Part Two of the Solutions To The First Test Of Course 13

5)  An abelian geometry is the Laplacian-based differential framework of substringular phenomena that bears a wave-tug and/or a wave-pull that has a Hamiltonian operational-basis that is directly effectual when in terms of the Yakawa-based flow of mapped-out delineation of one local tense of partial differential framework relative to another local tense of partial differential framework.  The sequenial series of such a basis may often be applicable to a kinematic fluidity of motion that may be described by a Fourier Transformation.  In other situations, the kinematic fluidity of motion of what was initially a Laplacian-based mapping-out of a covariant, codifferentiable, and codeterminable condition of an abelian-based geometric scenario may be applicable to a duration that happens either within the overall metric of a given arbitrary group instanton, or, in other cases, one may consider at times the abelian-geometric conditions of either a snapshot as to what happens in-between individual durations of instanton, or, at times, instead, one may consider the abelian-geometric conditions of a kinematic flow of topological-based substringular substrate that occurs during the generally unnoticed portion of Ultimon Flow.

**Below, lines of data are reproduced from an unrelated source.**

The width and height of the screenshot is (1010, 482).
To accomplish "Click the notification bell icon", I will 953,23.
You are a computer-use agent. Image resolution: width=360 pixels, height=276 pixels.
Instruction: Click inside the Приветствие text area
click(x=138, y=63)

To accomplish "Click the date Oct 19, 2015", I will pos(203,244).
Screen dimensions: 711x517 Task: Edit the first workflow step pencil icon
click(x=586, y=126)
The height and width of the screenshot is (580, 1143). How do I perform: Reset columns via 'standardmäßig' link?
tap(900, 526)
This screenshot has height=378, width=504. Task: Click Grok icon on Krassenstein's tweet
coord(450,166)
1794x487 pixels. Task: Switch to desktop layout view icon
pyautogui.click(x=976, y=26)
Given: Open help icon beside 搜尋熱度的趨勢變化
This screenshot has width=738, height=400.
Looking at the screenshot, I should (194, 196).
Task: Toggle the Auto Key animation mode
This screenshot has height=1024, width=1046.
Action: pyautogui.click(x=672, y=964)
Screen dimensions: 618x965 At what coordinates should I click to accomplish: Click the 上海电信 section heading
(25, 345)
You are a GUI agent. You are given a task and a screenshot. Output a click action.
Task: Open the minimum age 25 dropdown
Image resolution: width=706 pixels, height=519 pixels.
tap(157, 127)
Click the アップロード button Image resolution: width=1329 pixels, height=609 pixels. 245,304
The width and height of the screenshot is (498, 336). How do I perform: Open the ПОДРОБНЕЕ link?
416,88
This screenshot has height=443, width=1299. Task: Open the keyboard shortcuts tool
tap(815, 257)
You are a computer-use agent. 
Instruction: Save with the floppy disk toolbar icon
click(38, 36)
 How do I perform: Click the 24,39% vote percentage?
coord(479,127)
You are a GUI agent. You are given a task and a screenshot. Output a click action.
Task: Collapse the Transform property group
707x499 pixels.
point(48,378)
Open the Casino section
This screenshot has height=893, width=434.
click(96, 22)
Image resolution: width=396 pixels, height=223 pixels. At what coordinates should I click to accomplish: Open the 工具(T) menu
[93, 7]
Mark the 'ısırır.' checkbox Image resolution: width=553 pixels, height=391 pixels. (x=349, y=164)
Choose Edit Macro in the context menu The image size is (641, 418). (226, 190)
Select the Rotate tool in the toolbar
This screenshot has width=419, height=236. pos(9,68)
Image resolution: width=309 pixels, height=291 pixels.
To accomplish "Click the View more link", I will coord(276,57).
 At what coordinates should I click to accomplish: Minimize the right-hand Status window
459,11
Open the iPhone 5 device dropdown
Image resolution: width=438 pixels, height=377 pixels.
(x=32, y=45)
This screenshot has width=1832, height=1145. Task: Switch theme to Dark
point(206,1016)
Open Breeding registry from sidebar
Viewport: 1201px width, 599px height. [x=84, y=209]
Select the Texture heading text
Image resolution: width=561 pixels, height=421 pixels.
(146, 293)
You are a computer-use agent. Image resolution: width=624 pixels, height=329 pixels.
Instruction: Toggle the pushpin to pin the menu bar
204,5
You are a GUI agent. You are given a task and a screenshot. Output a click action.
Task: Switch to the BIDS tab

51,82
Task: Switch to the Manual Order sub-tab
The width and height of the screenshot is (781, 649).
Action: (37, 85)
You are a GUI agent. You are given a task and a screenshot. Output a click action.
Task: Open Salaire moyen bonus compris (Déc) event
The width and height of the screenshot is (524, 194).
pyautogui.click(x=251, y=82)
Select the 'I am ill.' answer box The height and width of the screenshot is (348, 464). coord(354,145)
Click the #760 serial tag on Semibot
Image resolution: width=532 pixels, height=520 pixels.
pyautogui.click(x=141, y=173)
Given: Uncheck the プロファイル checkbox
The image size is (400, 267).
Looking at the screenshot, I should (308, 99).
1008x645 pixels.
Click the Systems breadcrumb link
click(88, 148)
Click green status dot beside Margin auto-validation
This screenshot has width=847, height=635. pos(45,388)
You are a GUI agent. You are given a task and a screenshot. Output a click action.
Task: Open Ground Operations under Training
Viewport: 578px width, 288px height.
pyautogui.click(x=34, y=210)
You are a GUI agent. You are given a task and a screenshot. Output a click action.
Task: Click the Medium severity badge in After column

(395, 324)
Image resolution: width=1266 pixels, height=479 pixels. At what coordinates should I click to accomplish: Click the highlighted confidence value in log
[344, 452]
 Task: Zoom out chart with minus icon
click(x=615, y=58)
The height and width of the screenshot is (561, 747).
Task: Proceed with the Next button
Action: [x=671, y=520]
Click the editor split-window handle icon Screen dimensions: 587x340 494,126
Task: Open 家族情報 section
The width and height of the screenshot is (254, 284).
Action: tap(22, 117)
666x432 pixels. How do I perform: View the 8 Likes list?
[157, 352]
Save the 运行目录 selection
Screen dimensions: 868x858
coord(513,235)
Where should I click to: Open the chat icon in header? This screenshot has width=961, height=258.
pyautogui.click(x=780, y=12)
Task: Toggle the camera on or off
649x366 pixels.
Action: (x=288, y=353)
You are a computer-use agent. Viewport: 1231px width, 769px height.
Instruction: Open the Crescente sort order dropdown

6)  A non-abelian geometry is a geomtric condition that differs from an abelian geometry on account of the wave-tug and/or the wave-pull that is here pertainant having here a Hamiltonian operational-basis that is directly non-effectual in terms of one substringular substrate towards another -- when under the conditions of the Yakawa-based flow of the mapped-out delineation of one local tense of partial differential framework relative to another local tense of partial differential framework.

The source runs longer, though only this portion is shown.